Nixon Tape Tells of 1972 Burglary

By KAREN GULLO
.c The Associated Press

WASHINGTON (AP) -- On newly released tapes from the Nixon White House,
President Nixon is heard discussing a break-in at the Chilean Embassy in
Washington, according to a transcript.

The transcript was made by the Nixon Library & Birthplace Foundation from
tapes kept at the National Archives. It was made public today simultaneously
with the National Archives' release of tapes of 54 minutes of conversations
that were recorded by Nixon's secret taping system in the White House.

A break-in at the Chilean Embassy on May 13, 1972, was reported in the
newspapers at the time, but no link was made to the White House.

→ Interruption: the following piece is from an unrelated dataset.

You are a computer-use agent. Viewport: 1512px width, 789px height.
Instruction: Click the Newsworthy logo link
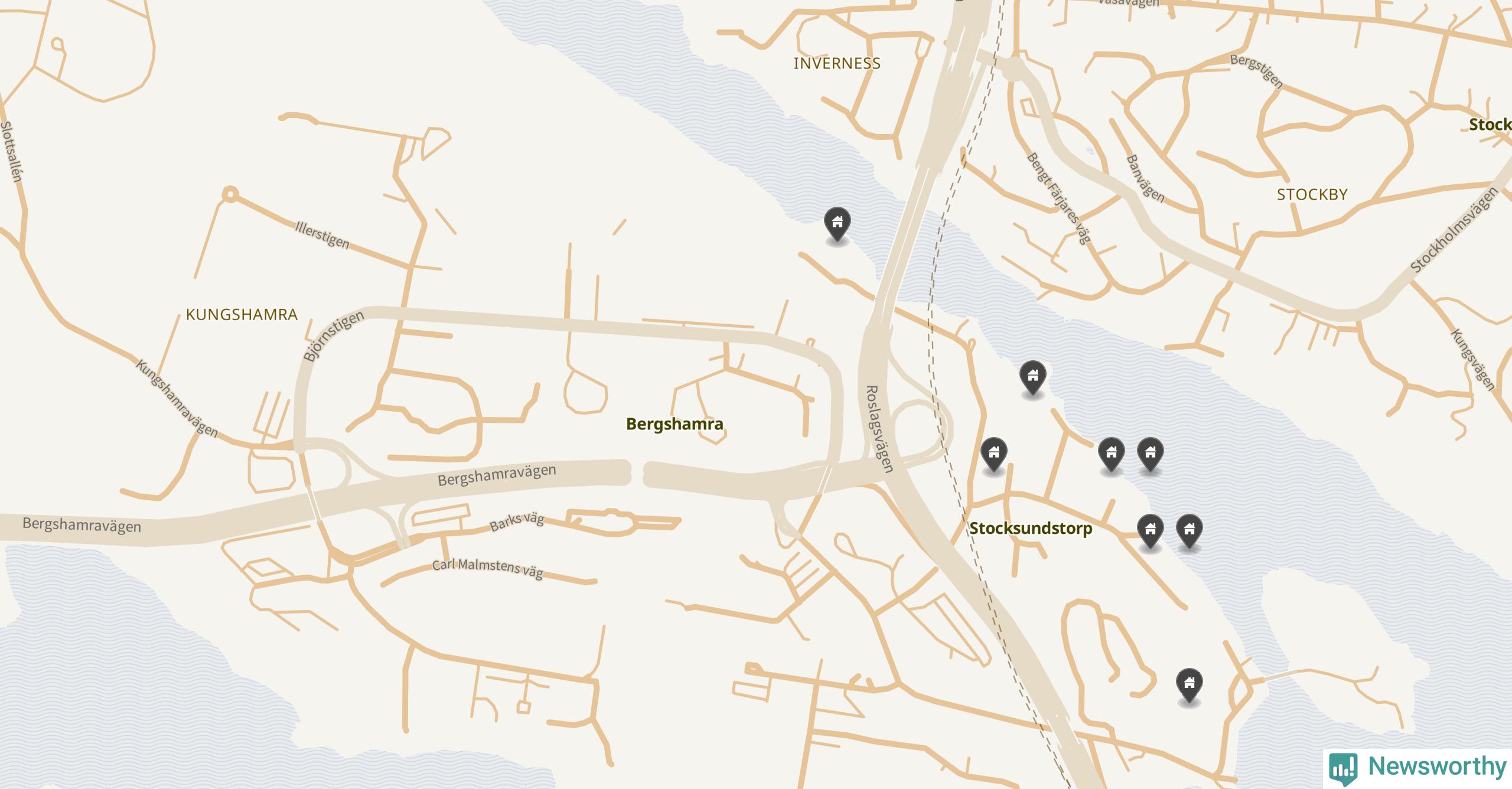[x=1418, y=768]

``When we get down, for example, to the break-in, the Chilean Embassy -- that
thing was part of the burglars' plan, as a cover,'' Nixon tells White House
counsel J. Fred Buzhardt Jr. in an Oval Office conversation on May 16, 1973,
according to the transcript. ``Those ... (expletive) are trying to have a
cover -- or a CIA cover.''

Former Nixon aide John Taylor, co-executor of the Nixon estate and executive
director of the Nixon library in Yorba Linda, Calif., said he could shed no
light on the Chilean break-in.

The tapes made public today had been withheld by the archives because they
covered matters with national security implications. The archives previously
released 201 hours of tapes that deal with alleged abuses of government power.
More tapes are scheduled to be released over coming months.

The National Archives does not make transcripts of the Nixon tapes, except
under court order, because there is no way to ensure their accuracy, said Karl
Weissenbach, director of the Nixon project at the archives.

Transcripts are hard to prepare because of background noise, several people
talking at once, the difficulty of identifying voices and the quality of the
recordings, he said.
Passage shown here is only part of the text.